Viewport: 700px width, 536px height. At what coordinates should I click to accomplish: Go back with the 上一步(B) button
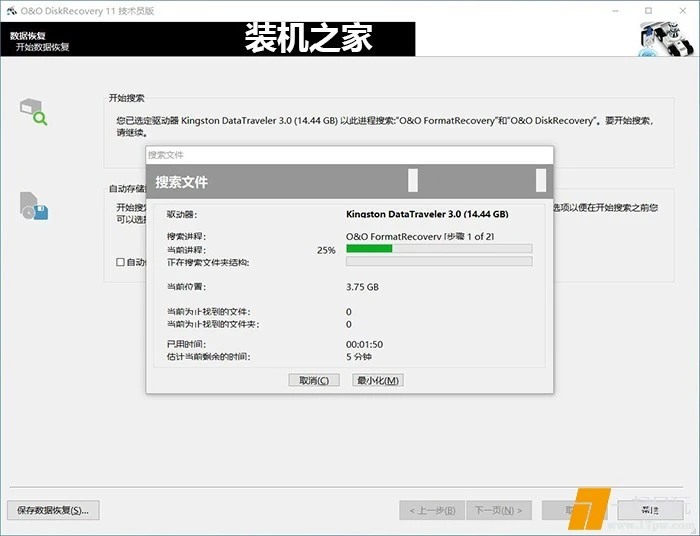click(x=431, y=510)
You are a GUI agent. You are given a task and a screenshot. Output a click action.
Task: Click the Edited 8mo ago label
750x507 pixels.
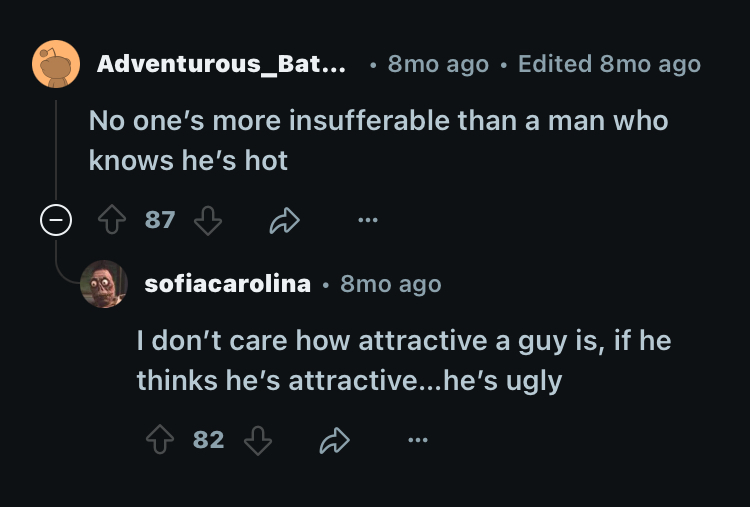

- **WHAT TO WORK ON**
Each line from the one holding "You are a GUI" to the end of the records above must be copied exactly; the pictures must not be copied.

- **REPLY**
You are a GUI agent. You are given a task and a screenshot. Output a click action.
Task: Click the Edited 8mo ago label
750x507 pixels.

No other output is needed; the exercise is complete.